====== PODANY TEKST

Dwa małe ogonki z Tarnowa trafiły do mojego domu.
Tutaj temat odnośnie adopcji. http://szczury.org/viewtopic.php?f=163&t=31996
Od początku…
1. Przygotowanie rodziców. To poszło naprawdę szybko.
„Tato, Mamo, będę mieć szczury, dwa szczury” Reakcje były różne, Ojciec się ucieszył (o dziwo) Mama kategorycznie powiedziała, że nie ma mowy. Kilka dobrych argumentów, typu „to ja będę się nimi zajmować, nie musisz wchodzić do mojego pokoju, nie przekonały moją rodzicielkę. Tutaj zakończyłam swoje przemówienie resztę należało do Taty. Nie wiem co zrobił ale na następny dzień nie miała już nic przeciwko, zapytała tylko skąd je wezmę.

============

■ ZADANIE 1 ■
Skąd pochodzą dwa szczury, o których mowa w tekście o adopcji szczurów?
■ ZADANIE 2 ■
Oceń, czy poniższe stwierdzenia zgadzają się z tekstem o adopcji szczurów: (a) Ojciec ucieszył się na wieść o szczurach. (b) Przedstawione argumenty przekonały mamę. (c) Następnego dnia mama nadal sprzeciwiała się szczurom.
■ ZADANIE 3 ■
Kontynuuj tekst o adopcji szczurów od miejsca, w którym się kończy.
Wiersze zamieszczone dalej pochodzą z innego źródła niż tekst o adopcji szczurów.

====== SUROWE WIERSZE

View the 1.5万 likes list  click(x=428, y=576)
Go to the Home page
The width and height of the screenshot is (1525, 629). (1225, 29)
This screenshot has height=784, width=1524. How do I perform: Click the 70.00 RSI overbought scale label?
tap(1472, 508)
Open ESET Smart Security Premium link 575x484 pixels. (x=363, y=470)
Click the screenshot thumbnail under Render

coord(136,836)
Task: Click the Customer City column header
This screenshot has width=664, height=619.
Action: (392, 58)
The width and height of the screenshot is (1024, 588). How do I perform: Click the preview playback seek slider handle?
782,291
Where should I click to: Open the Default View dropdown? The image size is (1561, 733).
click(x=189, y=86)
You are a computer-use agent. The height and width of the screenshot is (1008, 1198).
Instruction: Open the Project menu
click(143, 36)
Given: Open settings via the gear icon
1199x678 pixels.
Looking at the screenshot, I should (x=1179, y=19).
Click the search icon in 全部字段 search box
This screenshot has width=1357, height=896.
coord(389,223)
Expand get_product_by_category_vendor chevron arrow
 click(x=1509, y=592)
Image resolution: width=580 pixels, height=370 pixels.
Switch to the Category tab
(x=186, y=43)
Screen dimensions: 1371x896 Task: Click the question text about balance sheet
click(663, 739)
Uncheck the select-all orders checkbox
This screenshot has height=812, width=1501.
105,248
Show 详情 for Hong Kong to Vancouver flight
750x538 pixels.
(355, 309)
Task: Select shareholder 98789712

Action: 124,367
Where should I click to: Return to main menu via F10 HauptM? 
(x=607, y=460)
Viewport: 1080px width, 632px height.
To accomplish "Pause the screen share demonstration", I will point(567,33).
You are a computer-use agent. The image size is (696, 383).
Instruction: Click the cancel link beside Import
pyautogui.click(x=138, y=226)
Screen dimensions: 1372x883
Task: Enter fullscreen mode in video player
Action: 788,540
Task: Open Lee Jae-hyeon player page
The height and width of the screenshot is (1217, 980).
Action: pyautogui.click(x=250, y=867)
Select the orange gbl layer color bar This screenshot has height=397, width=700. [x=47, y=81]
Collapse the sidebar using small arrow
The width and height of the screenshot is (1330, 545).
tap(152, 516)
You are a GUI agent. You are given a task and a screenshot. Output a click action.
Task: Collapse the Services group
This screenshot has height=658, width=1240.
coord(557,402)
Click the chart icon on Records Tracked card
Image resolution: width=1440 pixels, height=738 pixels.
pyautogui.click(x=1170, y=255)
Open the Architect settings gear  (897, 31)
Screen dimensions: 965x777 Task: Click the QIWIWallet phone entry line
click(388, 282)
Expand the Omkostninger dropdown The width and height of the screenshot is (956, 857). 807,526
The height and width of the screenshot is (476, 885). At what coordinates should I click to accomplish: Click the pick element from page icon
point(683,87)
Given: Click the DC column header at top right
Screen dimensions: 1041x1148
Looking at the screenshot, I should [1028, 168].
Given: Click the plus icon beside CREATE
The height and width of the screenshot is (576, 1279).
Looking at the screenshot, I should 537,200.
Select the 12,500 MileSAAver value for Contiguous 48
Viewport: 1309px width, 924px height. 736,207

============

■ ODPOWIEDŹ 1 ■
Z Tarnowa.

■ ODPOWIEDŹ 2 ■
(a) Tak: „Ojciec się ucieszył (o dziwo)”.
(b) Nie: „nie przekonały moją rodzicielkę”.
(c) Nie: „na następny dzień nie miała już nic przeciwko”.

■ ODPOWIEDŹ 3 ■
2. Szukanie Ogonków
Pierwsza myśl- idę do sklepu zoologicznego- szybko mi minęło

Wiedziałam, że te albo żadne. I są

3 Klatka. Lubię pisać ale tu wystarczy podziękować bardzo miłej i uczciwej osobie.
kinia87 Dziękuję za pomoc. Klatka będzie długo służyć moim dziewczynom.

4. „Darowanemu koniowi w zęby się nie zagląda”
Nie wiem do końca co miał na myśli mój facet, ale dziewczyny zdrowo nie wyglądały. Krosty na uszach i ogonach. Lektura- forum i diagnoza – świerzb. Sama na własną rękę nikogo nie będę leczyć, więc pierwsza wizyta u weta odbyła się na drugi dzień po odebraniu dziewczyn ( czyli 9,08,2011)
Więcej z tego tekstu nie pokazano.